Singapore: Central bank’s role to maintain price stability to manage inflation: Ravi Menon

WHILE central banks may not be at the forefront of structural changes that result in inflation, their role to maintain price stability “cannot be underestimated”, said Ravi Menon, managing director of the Monetary Authority of Singapore (MAS).

Speaking at the Symposium on Asian Banking and Finance on Wednesday (Sep 29), Menon said maintaining price stability will “give confidence” and ensure necessary technological advancements and adjustments are not disrupted due to liquidity shocks.

Menon noted that structural shifts in the labour market, supply chains and a focus on energy security are contributing to the medium-term outlook on inflation.

Monetary policies “can’t do much about labour supply”, but central banks should still understand it well and work with governments on appropriate and smart labour policies, due to its implications on productive capacity and inflation, Menon said.

In recent years, he noted a shift towards hybrid work arrangements, a reduction in labour force participation, as well as labour shortages in contact-intensive sectors.

Central banks should also focus on understanding supply factors and supply chains, amid a greater emphasis on resilience than on efficiency, which may result in a fragmentation of the global economy and a reduction in cross-border interactions.

Noting that inflation has been the result of both supply and demand, Menon said “it’ll do well for central banks to focus on understanding the supply side capacity of the economy much better”, as the structure of our economies are changing.

He also noted a greater confidence between the objectives of tackling the climate crisis, enhancing energy security and addressing inflation.

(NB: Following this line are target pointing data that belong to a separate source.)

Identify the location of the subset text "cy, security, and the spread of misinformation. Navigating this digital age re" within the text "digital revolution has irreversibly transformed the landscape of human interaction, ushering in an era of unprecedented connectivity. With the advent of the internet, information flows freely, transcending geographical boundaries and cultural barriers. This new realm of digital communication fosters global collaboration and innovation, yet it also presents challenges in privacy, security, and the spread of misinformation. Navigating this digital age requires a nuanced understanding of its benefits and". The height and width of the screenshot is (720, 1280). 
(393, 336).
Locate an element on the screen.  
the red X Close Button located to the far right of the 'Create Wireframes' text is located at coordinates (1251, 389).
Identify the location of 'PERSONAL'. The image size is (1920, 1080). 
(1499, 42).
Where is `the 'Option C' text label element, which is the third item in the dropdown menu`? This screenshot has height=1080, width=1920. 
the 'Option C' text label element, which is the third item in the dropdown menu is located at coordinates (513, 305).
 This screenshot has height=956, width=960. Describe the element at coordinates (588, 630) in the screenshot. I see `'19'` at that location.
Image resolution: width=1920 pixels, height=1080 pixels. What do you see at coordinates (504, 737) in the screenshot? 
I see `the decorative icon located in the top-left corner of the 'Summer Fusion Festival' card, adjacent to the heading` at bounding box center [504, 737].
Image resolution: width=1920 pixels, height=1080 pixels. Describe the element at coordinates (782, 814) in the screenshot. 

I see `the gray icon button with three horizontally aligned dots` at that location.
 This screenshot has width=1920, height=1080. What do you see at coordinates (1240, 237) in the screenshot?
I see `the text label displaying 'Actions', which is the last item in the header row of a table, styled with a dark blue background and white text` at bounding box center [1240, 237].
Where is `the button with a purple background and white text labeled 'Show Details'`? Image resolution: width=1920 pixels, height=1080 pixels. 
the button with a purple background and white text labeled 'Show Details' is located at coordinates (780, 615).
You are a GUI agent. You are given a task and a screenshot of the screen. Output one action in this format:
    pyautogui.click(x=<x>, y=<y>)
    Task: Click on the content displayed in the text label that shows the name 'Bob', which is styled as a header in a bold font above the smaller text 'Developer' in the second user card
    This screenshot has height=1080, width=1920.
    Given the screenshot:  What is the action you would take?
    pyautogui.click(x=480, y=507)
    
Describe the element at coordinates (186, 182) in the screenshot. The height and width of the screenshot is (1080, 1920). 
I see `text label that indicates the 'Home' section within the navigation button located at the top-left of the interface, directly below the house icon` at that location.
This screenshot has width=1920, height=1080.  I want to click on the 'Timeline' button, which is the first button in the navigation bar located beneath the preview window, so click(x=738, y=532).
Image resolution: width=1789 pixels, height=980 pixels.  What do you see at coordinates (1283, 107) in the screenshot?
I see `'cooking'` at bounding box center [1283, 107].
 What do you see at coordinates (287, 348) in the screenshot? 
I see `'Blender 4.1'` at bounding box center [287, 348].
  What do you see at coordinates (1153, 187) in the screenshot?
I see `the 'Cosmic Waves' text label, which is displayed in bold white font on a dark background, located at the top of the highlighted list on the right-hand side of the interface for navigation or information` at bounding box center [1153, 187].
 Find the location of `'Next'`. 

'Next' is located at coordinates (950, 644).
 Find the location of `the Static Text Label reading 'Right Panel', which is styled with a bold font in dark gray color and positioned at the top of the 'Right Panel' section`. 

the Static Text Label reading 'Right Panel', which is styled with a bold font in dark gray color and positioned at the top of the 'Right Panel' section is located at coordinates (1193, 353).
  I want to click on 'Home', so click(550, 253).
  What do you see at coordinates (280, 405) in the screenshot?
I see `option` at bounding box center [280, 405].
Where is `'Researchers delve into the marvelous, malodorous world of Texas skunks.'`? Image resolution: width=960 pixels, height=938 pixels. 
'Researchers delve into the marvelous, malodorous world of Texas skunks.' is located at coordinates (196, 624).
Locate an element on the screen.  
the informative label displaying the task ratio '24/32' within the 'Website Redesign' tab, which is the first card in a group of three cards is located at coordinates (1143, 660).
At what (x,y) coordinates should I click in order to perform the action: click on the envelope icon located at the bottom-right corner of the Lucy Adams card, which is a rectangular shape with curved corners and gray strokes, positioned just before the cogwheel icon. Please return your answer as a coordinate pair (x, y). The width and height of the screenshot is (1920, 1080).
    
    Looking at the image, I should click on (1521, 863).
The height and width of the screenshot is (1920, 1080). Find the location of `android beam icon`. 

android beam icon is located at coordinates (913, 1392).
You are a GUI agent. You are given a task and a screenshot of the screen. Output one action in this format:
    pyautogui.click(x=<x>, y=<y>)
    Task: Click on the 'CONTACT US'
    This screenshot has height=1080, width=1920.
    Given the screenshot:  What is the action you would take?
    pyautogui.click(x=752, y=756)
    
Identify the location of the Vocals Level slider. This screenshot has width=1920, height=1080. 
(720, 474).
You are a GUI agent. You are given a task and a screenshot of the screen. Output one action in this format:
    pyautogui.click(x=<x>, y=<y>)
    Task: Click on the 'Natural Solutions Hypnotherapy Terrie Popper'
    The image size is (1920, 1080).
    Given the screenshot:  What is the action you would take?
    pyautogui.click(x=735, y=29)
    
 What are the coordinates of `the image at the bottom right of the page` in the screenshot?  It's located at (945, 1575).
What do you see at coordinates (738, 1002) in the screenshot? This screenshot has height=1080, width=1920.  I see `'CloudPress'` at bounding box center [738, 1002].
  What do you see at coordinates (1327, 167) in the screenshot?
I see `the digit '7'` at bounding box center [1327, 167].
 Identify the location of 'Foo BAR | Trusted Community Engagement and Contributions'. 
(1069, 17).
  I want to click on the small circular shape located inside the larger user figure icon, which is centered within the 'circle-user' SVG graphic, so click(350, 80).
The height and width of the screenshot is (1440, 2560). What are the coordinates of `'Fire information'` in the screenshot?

“In the short term, I think there are conflicts and trade-offs, but in the longer term, addressing the climate challenge and enhancing energy security go in the same direction,” Menon said.

In the short term, using clean energy may have an impact on inflation as it is still more expensive than hydrocarbons, but technology should drive costs down and boost supply in the longer run, he said.

While there is debate on the extent of how much central banks should be involved, Menon noted MAS has leaned in on promoting digital technologies in the financial sector and supporting climate policy objectives.

“The facilitative and convening power of central banks as regulators in this regard cannot be underestimated,” he said.

Menon was speaking in a fireside chat at the virtual symposium with San Francisco Fed president Mary Daly.